Still don’t have a solution for the lights shining through walls…would love to hear if anyone has a clever/ugly hack

Light through walls: renderer.physicallyCorrectLights=true;
Tiled forward lights: three.js examples

Regarding number of lights, I can offer my solution, as long as you’re okay with it being under license (I’m not going to charge you though). It integrates fairly trivially, there are some shader rewrites and a runtime that needs to be updated every frame. If you’re interested, just drop me a line - I’d be happy to help.

What my solution doesn’t do though is support shadow maps for point lights. So there’s that

Although you do have a choice between standard point lights and clustered ones, so it doesn’t remove options.

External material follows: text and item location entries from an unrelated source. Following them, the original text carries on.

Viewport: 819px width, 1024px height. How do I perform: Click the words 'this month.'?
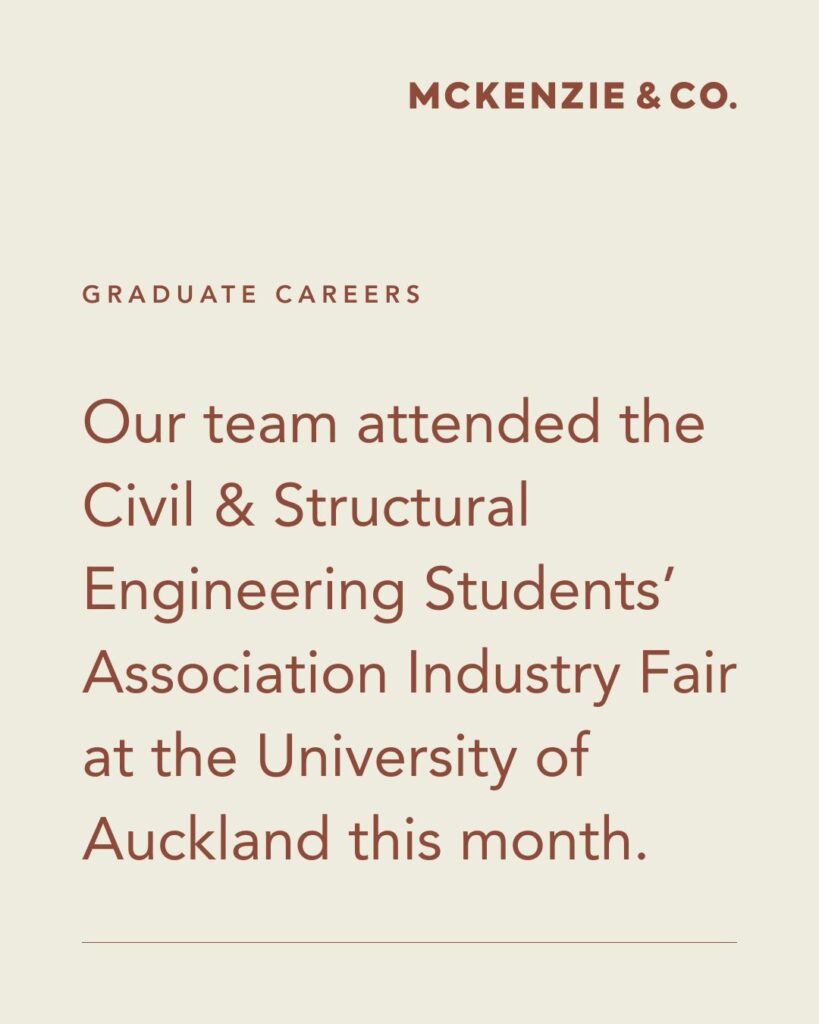point(498,839)
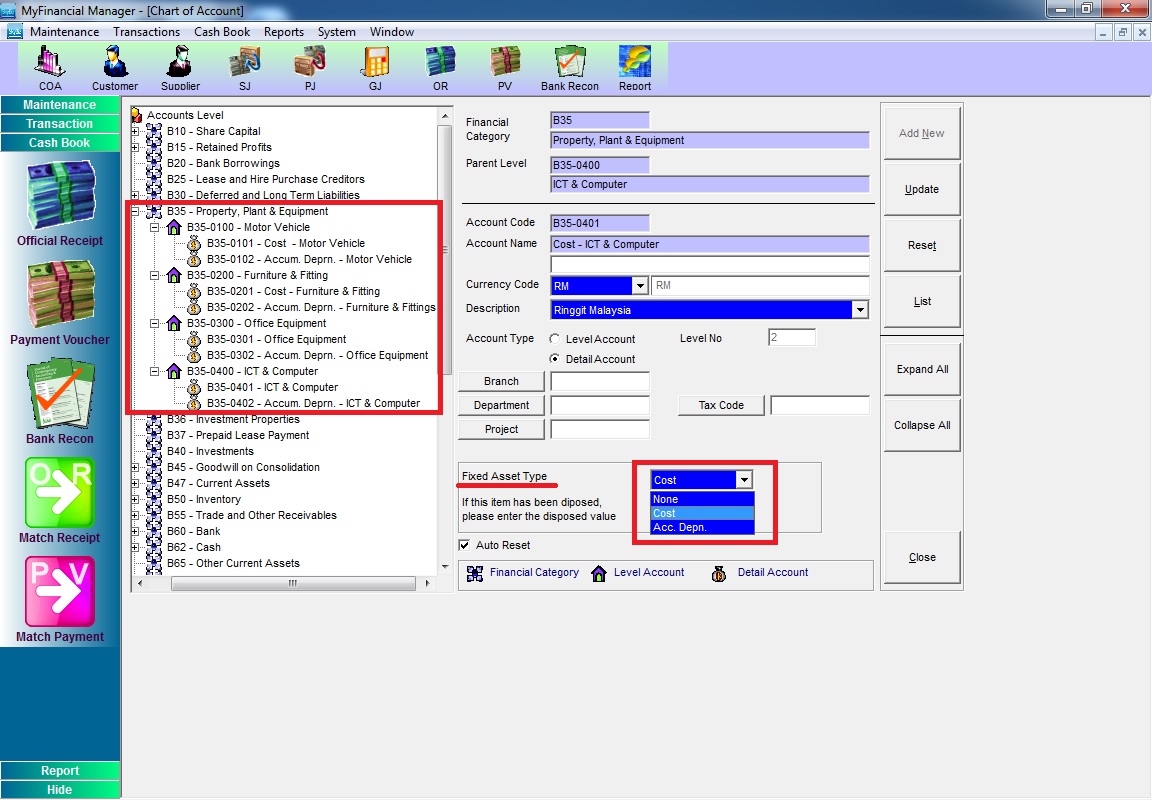Choose Acc. Depn. from Fixed Asset Type list
The image size is (1152, 800).
point(701,527)
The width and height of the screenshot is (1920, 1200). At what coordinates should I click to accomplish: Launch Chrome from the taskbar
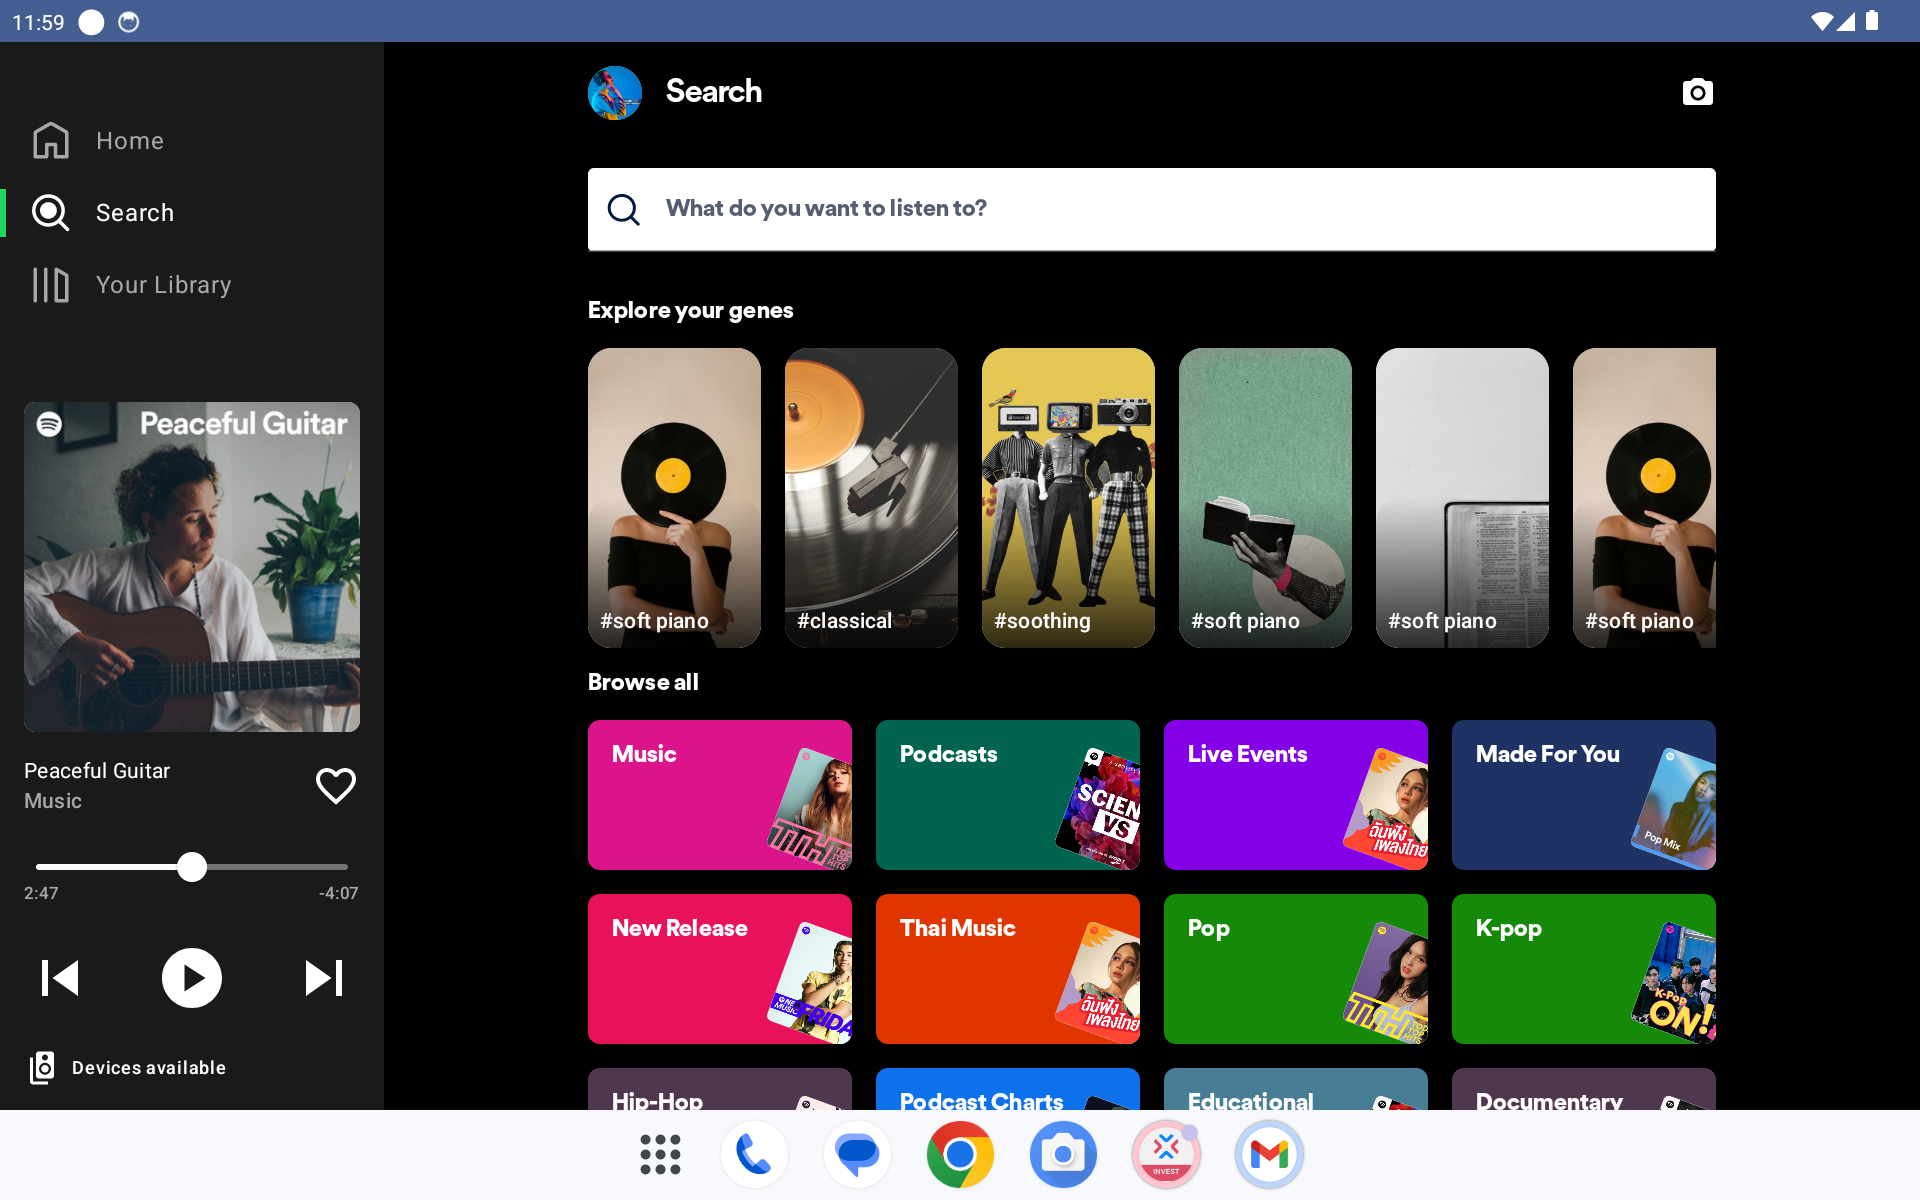[960, 1155]
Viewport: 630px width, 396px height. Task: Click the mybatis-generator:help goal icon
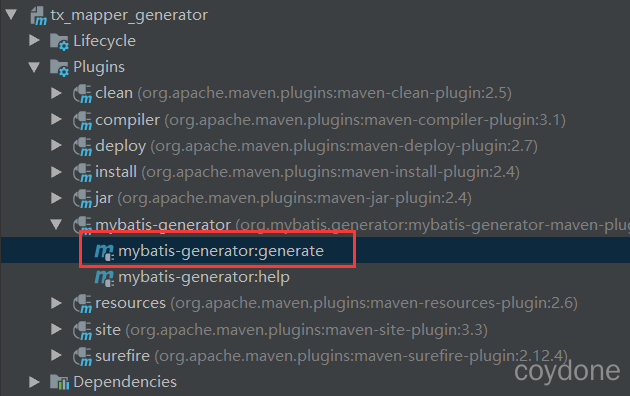click(x=104, y=278)
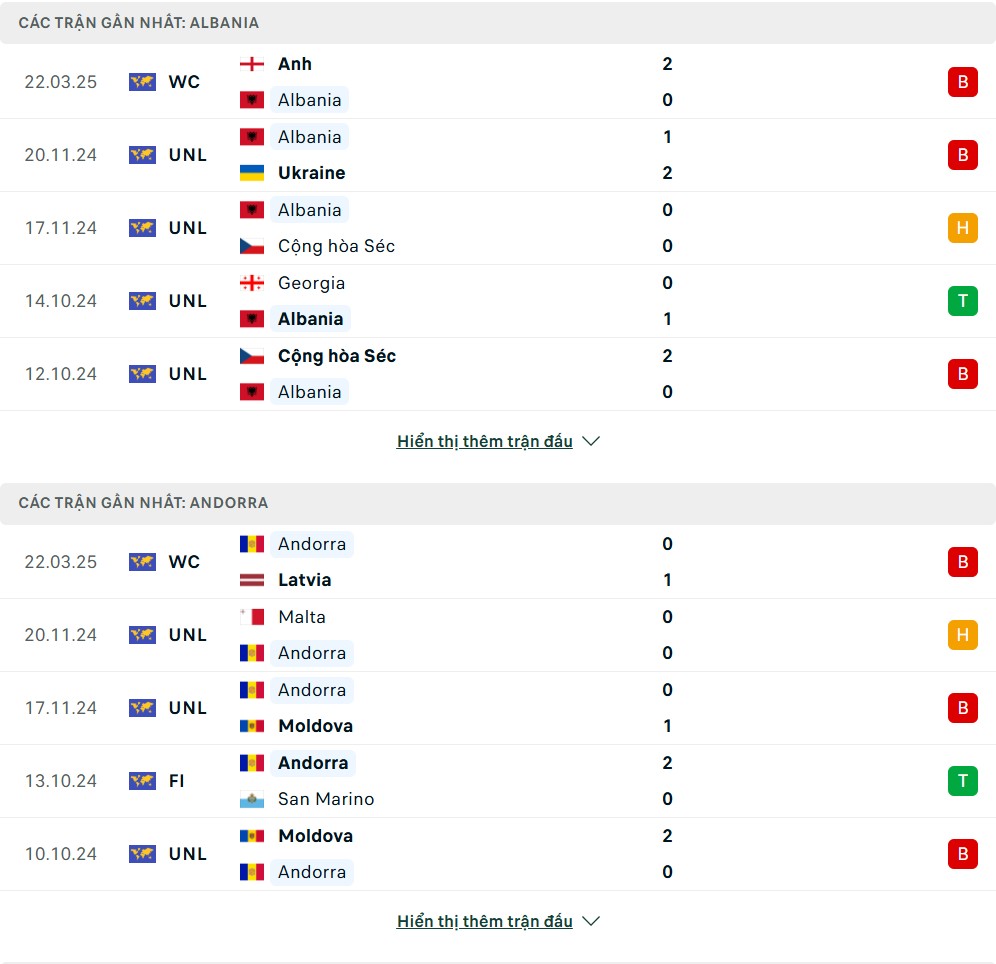Viewport: 996px width, 964px height.
Task: Select the Ukraine team name
Action: tap(311, 173)
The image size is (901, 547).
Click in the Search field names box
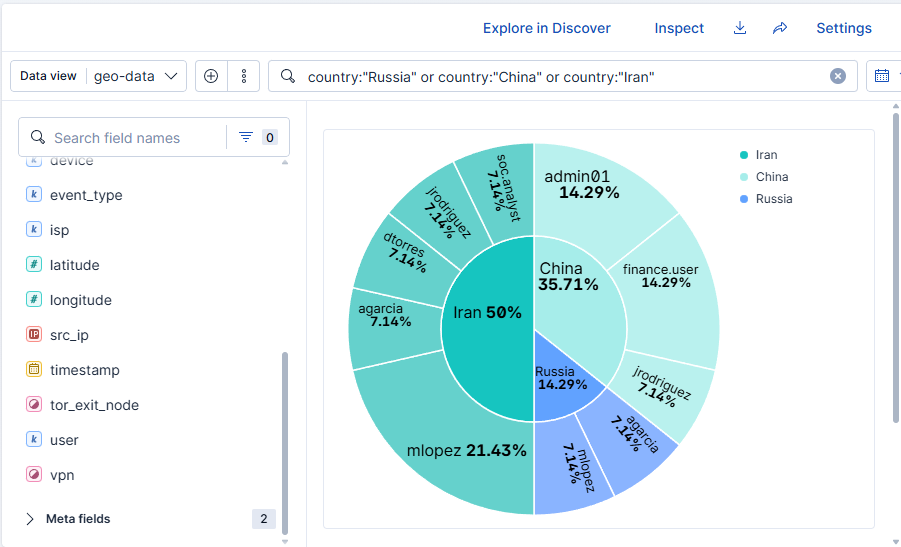(138, 138)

But as @Chaser_Code recommended, tiled forward rendering example can take you pretty far though.

While I appreciate the suggestion, I think it’s probably beyond my level of skill - I’m not really a graphics guru, I’m a game programmer / artist / musician who happens to know a bit of graphics and math

I’m not really aiming for photorealism in the game I’m building (I’m going for a visual style which is partly art nouveau, and partly retro gaming circa 2002), so I don’t need thousands of lights - just a few dozen at a time. Because my game is not first-person and you can’t see the horizon, only a small portion of the world needs to be rendered, despite the fact that the game world is kilometers in size.

You’d be surprised how many games and engines from the OpenGL days do exactly this. If your game is typically a (semi) top-down experience, then this solution is fine, as long as you don’t exceed the 10 pointlights limit to objects that can be visible at any given time.

I would personally suggest going the deferred rendering route and offload all lighting to post-processing. However, that does open up a huge rabbit hole not many people are willing to dive into

P.s: you can query how many point lights are supported on a device, and use that limit instead. I think the typical limit is 15 or 16 or so.